Phase 2: Multi-Platform Intelligence (1.0 - 1.9)

Goal: Expand beyond Intercom to create unified customer feedback hub

  • 1.0-1.2: Additional Feedback Sources

    • Zendesk integration for support tickets
    • Canny integration for feature requests
    • Unified query interface across platforms
  • 1.3-1.5: Roadmap Tool Integration

    • Linear integration for product planning
    • Jira integration for development workflows
    • Asana integration for project management
  • 1.6-1.9: Unified Customer Intelligence

    • Cross-platform customer journey mapping
    • Impact assessment across all feedback sources
    • Intelligent prioritization and routing

Phase 3: Automated Roadmap Engine (2.0 - 2.9)

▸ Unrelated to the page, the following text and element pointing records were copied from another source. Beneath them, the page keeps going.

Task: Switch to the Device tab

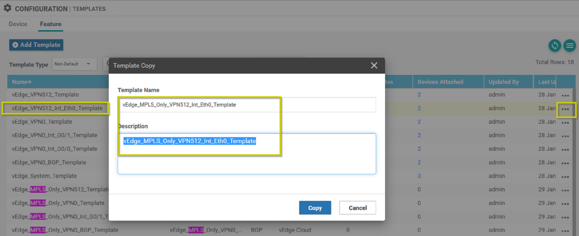Action: pyautogui.click(x=18, y=24)
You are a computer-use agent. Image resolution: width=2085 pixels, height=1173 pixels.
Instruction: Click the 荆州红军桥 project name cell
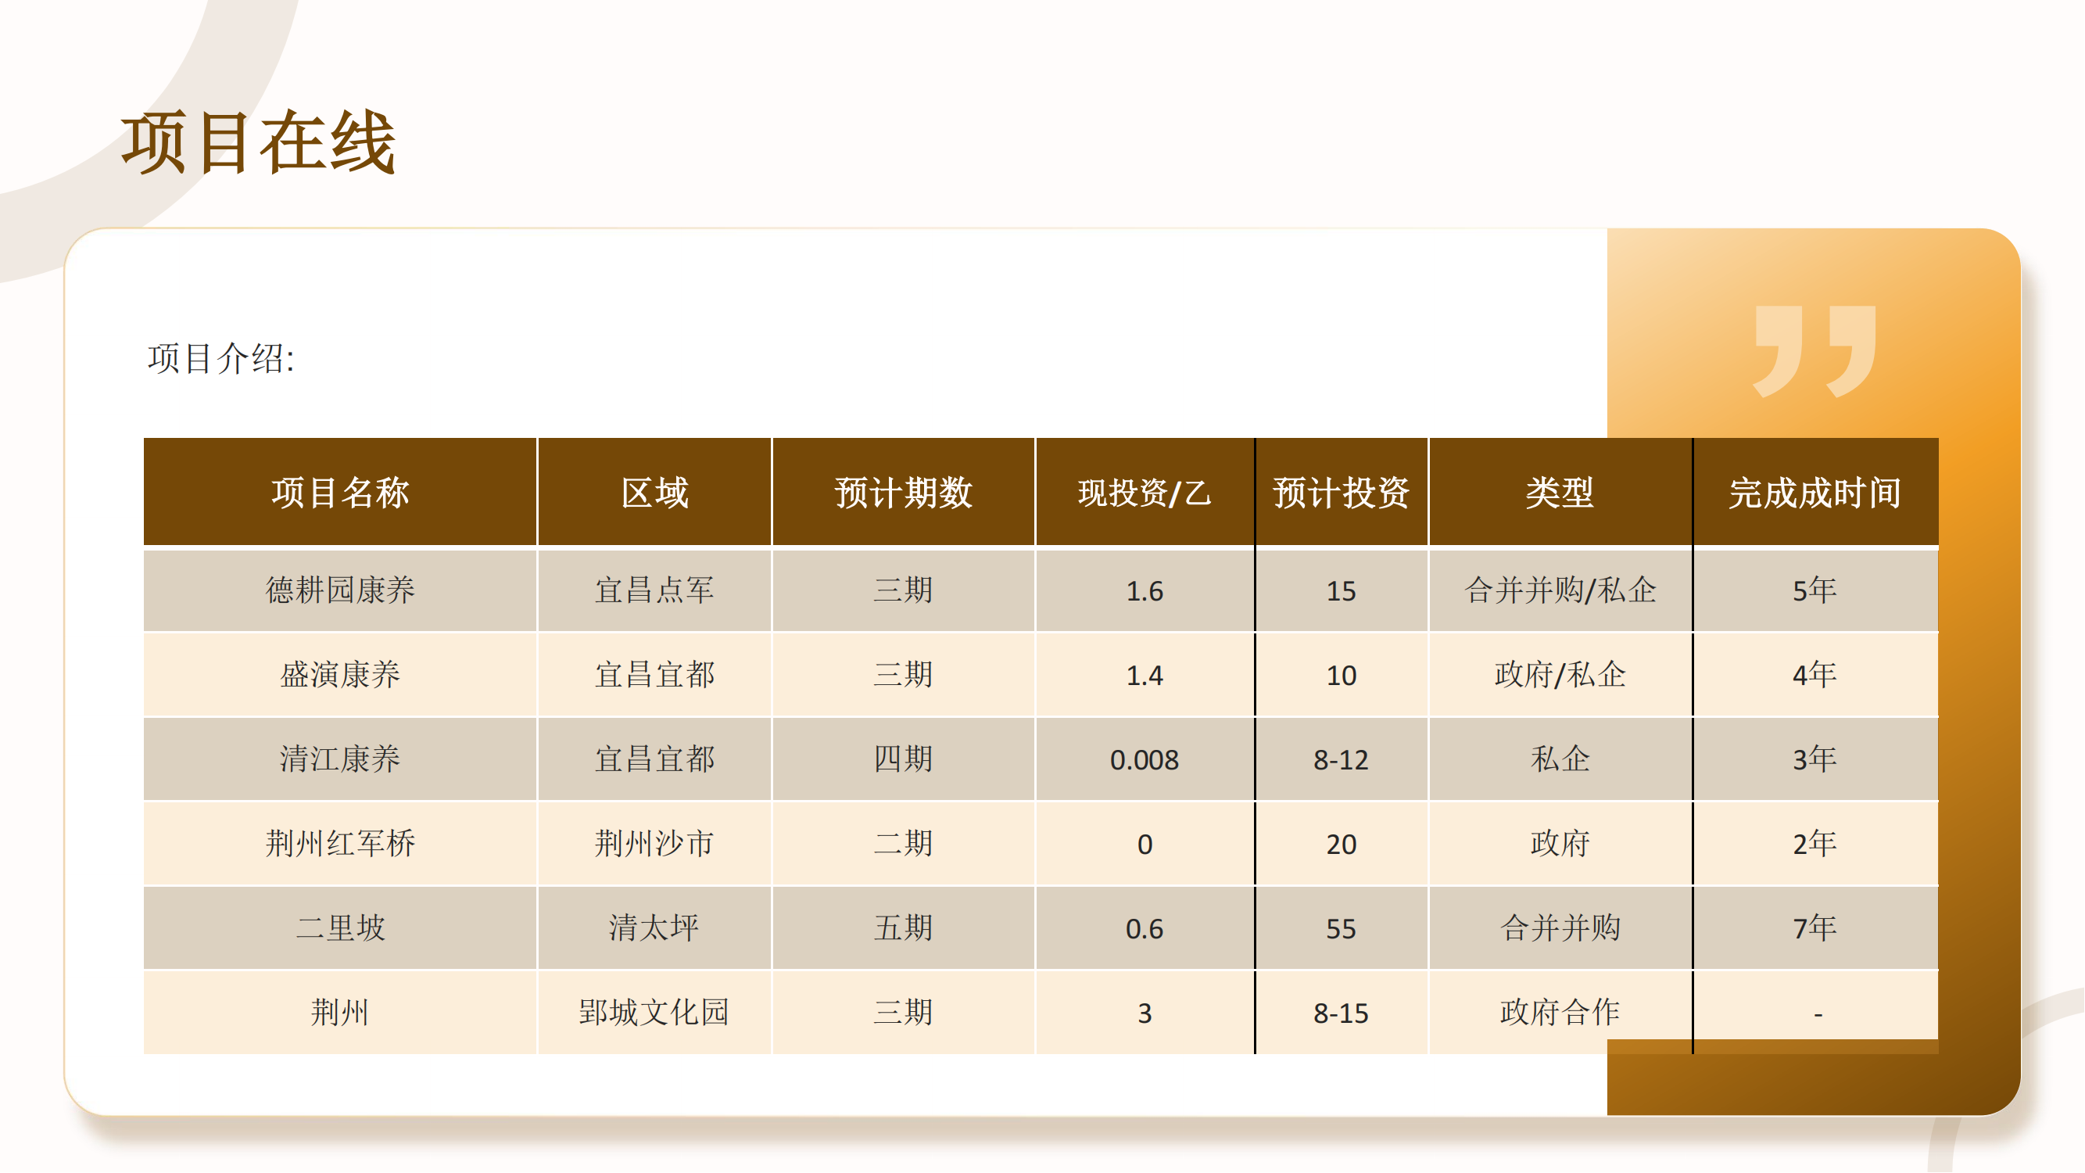tap(340, 844)
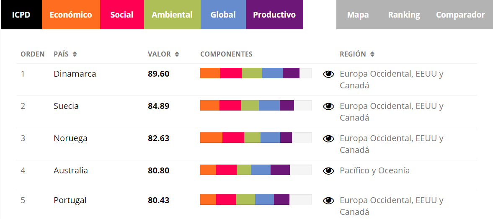This screenshot has height=219, width=493.
Task: Open the Ambiental tab
Action: 172,15
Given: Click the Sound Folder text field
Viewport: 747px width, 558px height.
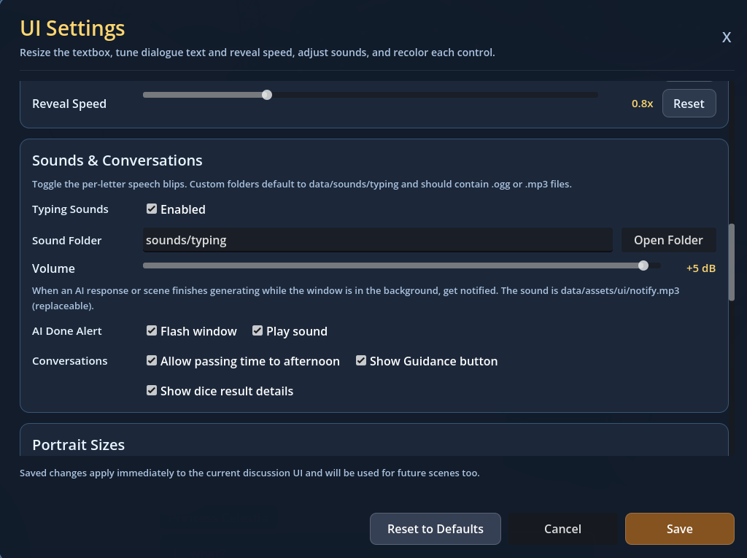Looking at the screenshot, I should coord(378,240).
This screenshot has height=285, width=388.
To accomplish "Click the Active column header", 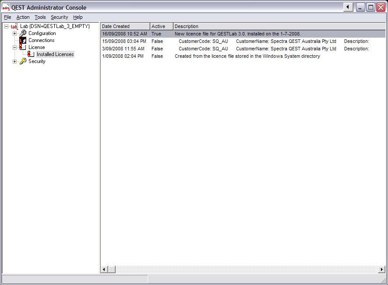I will [x=161, y=26].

Goal: Transform feedback into actionable product decisions automatically

  • 2.0-2.3: Real-time Impact Assessment

    • AI-driven customer impact scoring
    • Automatic categorization and tagging
    • Trend detection and early warning systems
  • 2.4-2.6: Sprint-Ready Automation

    • Automatic ticket creation in roadmap tools
    • Sprint planning recommendations
    • Resource allocation suggestions
  • 2.7-2.9: Predictive Intelligence

    • Feature success prediction
    • Customer churn risk assessment
    • Roadmap optimization recommendations

Phase 4: Intelligence Ecosystem (3.0+)

Goal: Complete predictive platform with AI-driven workflow automation

  • 3.0+: Predictive Platform
    • Predictive insights and recommendations
    • Integration ecosystem and API platform
    • AI-driven workflow automation
    • White-label platform options

Why This Progression Makes Sense

  1. Foundation First: Master one platform (Intercom) before expanding
  2. Proven Value: Establish clear ROI with existing customer conversation analysis
  3. Natural Evolution: Each phase builds on previous capabilities
  4. Market Validation: Validate approach with real users before major expansion
  5. Technical Maturity: Develop robust AI and integration patterns incrementally

Target Users

Phase 1 (Current): Product Teams

  • Product managers analyzing customer feedback
  • Support teams identifying common issues
  • Engineering teams prioritizing bug fixes

Phase 2-3: Product Organizations

  • Cross-functional product teams
  • Customer success organizations
  • Engineering and design teams

Phase 4: Enterprise Product Operations

  • Multi-product companies
  • Platform and API teams
  • Customer intelligence organizations

Success Metrics

  • Phase 1: Time to insights (current: <2 minutes), query success rate, user adoption
  • Phase 2: Cross-platform coverage, integration usage, unified insights quality
  • Phase 3: Automated ticket accuracy, sprint planning efficiency, roadmap alignment
  • Phase 4: Predictive accuracy, workflow automation adoption, ecosystem growth

This vision document establishes our long-term direction while maintaining focus on our current Intercom analysis strength.